It can take 2 or 3 days for enough people to read a post to get a decent answer. What do you expect for free. Try the chat room if you want instant. At least you can talk to someone real time. Really boards aren't much good in a time-critical emergency, except for searching the old threads for a similar problem. 
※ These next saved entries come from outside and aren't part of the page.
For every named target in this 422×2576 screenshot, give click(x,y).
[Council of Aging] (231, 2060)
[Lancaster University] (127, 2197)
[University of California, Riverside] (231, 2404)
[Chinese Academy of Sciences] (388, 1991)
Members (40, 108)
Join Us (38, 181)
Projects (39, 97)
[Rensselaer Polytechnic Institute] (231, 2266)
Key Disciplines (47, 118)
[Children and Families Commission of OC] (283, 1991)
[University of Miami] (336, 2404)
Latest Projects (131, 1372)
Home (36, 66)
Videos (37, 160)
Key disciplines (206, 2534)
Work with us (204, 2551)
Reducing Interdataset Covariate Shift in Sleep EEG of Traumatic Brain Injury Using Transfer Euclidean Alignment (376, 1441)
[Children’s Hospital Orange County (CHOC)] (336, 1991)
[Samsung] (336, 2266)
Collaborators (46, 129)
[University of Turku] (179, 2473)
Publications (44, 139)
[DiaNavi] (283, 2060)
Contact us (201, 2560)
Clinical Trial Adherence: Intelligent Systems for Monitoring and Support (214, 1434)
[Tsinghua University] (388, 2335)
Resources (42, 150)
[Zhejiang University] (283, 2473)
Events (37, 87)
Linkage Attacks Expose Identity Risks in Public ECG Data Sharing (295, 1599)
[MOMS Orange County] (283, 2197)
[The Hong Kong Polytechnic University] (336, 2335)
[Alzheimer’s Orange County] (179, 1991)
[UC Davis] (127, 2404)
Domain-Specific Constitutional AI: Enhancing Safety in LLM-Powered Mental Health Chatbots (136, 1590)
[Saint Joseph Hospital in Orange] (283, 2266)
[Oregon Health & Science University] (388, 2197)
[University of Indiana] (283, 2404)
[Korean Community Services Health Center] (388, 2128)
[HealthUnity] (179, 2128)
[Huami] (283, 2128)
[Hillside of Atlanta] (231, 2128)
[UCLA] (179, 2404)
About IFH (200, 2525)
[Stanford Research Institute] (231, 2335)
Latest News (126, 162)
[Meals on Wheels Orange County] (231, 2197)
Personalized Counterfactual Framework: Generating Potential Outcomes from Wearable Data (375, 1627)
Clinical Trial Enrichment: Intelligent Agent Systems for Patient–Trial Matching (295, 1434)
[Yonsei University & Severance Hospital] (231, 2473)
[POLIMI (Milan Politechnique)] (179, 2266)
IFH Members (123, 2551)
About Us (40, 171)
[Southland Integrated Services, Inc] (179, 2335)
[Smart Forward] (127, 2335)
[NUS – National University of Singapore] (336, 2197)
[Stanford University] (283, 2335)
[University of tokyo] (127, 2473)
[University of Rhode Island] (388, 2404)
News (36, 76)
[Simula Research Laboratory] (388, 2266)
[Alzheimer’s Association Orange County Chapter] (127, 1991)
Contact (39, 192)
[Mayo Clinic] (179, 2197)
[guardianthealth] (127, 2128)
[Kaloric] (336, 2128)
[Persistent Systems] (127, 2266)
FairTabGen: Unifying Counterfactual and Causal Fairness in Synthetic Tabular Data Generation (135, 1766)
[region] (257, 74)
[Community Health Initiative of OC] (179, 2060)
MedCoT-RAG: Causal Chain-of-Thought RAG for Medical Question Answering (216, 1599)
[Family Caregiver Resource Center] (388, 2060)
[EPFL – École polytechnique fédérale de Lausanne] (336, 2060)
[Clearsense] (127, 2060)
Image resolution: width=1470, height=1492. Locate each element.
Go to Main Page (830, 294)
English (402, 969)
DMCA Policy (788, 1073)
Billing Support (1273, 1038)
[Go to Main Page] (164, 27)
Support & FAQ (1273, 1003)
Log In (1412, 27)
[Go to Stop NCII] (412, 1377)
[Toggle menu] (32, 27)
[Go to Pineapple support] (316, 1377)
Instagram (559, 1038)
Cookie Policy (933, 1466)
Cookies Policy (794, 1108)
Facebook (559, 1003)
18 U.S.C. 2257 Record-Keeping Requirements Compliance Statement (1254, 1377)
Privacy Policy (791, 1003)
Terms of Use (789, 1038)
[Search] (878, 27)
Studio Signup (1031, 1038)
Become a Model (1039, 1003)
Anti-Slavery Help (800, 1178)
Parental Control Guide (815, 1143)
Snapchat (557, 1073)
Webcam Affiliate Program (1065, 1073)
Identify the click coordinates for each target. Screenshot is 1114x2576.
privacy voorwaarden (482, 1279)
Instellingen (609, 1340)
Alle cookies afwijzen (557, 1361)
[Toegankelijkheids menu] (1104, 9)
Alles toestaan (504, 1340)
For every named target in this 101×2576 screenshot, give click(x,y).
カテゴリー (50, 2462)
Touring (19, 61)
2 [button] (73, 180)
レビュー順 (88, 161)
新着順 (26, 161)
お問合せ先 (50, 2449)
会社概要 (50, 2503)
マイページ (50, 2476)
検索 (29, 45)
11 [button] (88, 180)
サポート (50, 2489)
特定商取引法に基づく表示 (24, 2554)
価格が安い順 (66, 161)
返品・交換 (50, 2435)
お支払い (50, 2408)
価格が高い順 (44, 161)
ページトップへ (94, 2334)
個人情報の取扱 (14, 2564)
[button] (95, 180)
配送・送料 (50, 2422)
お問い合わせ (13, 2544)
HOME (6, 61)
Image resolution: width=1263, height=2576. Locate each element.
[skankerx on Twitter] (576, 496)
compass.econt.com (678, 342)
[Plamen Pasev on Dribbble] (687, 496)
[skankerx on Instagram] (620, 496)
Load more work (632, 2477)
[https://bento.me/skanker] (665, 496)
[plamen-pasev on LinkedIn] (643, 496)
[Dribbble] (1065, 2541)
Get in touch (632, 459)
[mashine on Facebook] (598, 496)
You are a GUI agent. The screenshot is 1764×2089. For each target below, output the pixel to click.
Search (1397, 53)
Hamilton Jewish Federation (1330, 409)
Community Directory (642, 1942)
And yes, I seldom post "I don't know". Better to leave it unanswered, then it will get flagged for TOS or anyone who looks at unanswered posts.


----------



## Tallonebball (Apr 6, 2009)

Wow I like how your making fun of us and judging us yet we did nothing wrong to you or your tank.
We replied, your the one who made the mistake in the first place, we aren't here 24/7 to answer all questions instantaneously.
Don't get mad at us because you messed up and expected us to have a miracle cure, and its also probably not good idea to bite the hand that feeds you either.


----------



## lohachata (Jan 27, 2006)

tallone.....you look like chevy chase in that pic...lol


----------



## Tallonebball (Apr 6, 2009)

good or bad? lol


----------



## ApplePie (Jan 21, 2010)

nice edit mods...


----------



## metalgeartux (Feb 24, 2010)

i thanked the ppl that helped me im sorry i care about my fish and i dont like to see them go crazy and then die im a very intense person when it comes to animals i guess i went a bit overboard with it...sorry deepest apologies


----------